L’editoriale del direttore, una riflessione “nel pallone”: ma Monza e la Brianza sanno cosa sono?

Anche un profano del pallone non può non rendersi conto di una verità dolorosa: i festeggiamenti di parte del pubblico dello U-Power Stadium ai gol dell’Inter contro la squadra di casa non sono un bel segnale, non solo dal punto di vista sportivo.
Cristiano Puglisi
Cristiano Puglisi

Chi scrive di calcio ne capisce poco. Eppure anche un profano del pallone non può non rendersi conto di una verità dolorosa: i festeggiamenti di parte del pubblico dello U-Power Stadium ai gol dell’Inter contro la squadra di casa non sono un bel segnale, non solo dal punto di vista sportivo.

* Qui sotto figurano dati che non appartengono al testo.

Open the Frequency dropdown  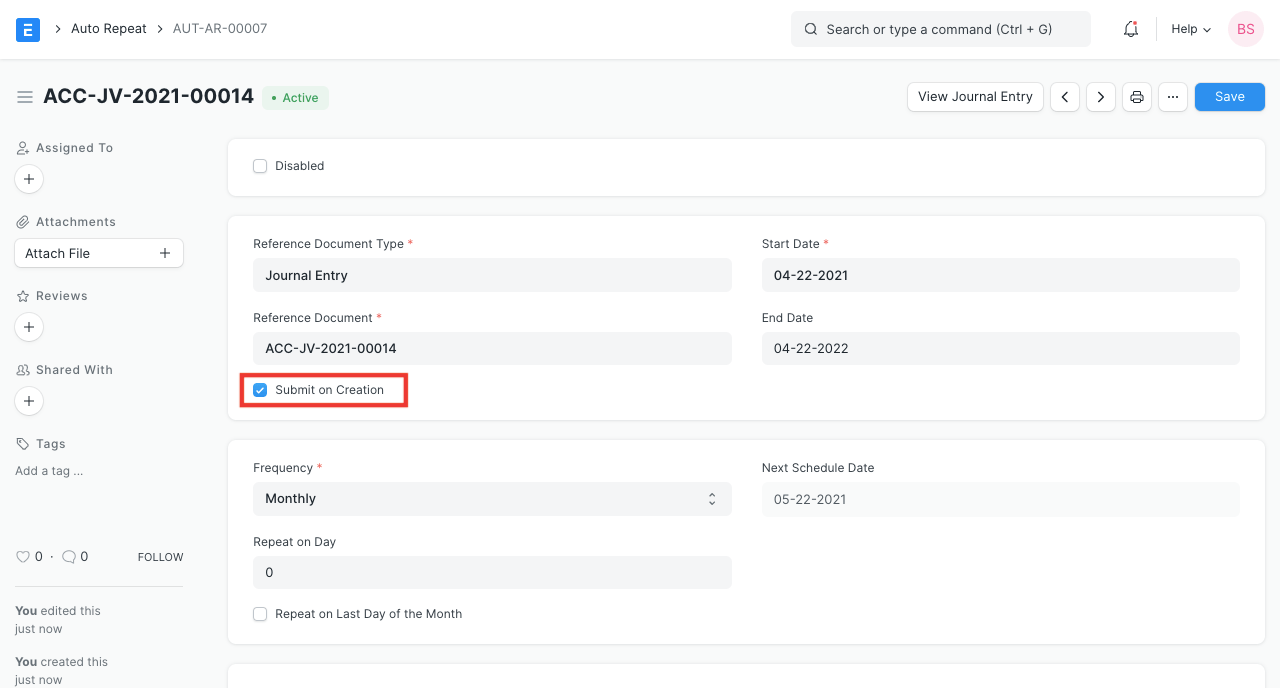pyautogui.click(x=492, y=498)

È difficile immaginarsi la stessa cosa avvenire in una piazza come Bergamo, solo per fare un esempio.

Perché in ogni realtà fiera della propria identità e consapevole delle proprie radici il club calcistico di riferimento è una sorta di religione laica. E non ci sono “big” che tengano. A Monza e in Brianza, però e purtroppo, non è (ancora?) così. E bene fa il leader della “Curva Pieri”, l’amico Fausto Marchetti, a ricordare, con cadenza regolare, come fossero in pochi a seguire i biancorossi ai tempi in cui questi militavano sui campetti della Serie D.

Con i fasti dell’era Berlusconi in tanti sembrano essersi “convertiti” sulla via di Damasco, ma a giorni alterni: le sciarpe biancorosse vengono esibite con nonchalance su bacheche social dove contemporaneamente trovano spazio quelle nerazzure o rossonere, come se si trattasse di hashtag di tendenza. La “colpa”, forse, più che delle scarse vittorie del passato, è del fatto che Monza, nonostante le sue dimensioni, fatica ancora a percepirsi come una “vera” città, un capoluogo di provincia. Ci riuscirà mai?